Exercise aim – No pictures belong in the copy. Reproduce exactly the lines beginning at the line containing "Task: Expand the androidx package node" and continuing to the end of the entries below.

### Data under study ###

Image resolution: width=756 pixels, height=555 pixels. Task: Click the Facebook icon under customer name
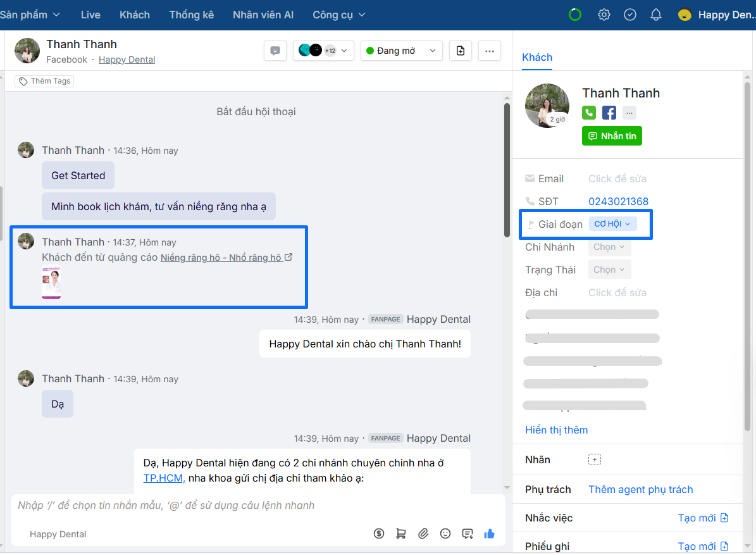coord(609,113)
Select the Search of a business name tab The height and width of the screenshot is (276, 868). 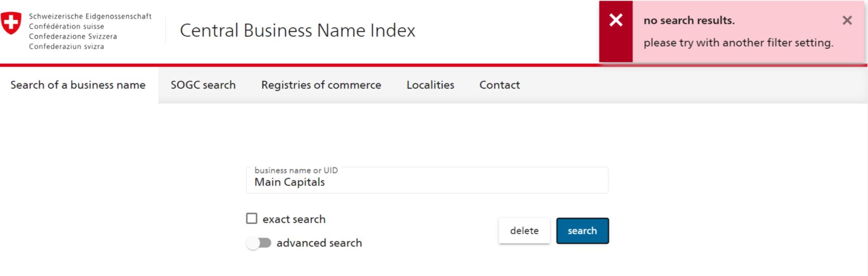78,85
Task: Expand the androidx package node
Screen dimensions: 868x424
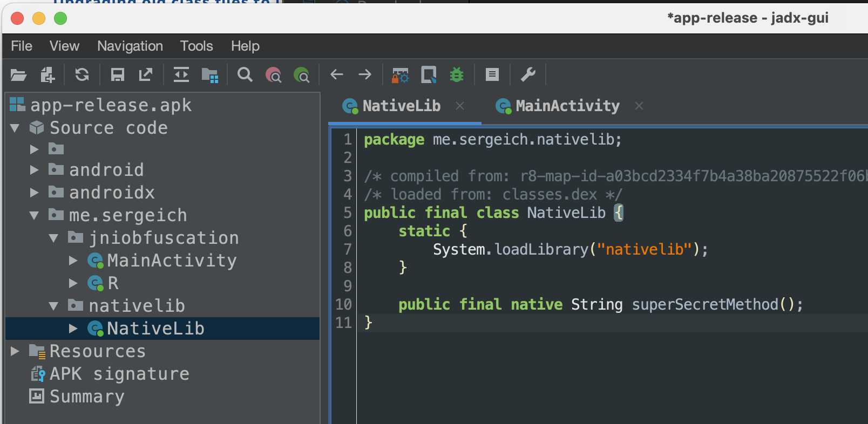Action: (34, 193)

###

Solution –
Task: Expand the androidx package node
Screen dimensions: 868x424
Action: (34, 193)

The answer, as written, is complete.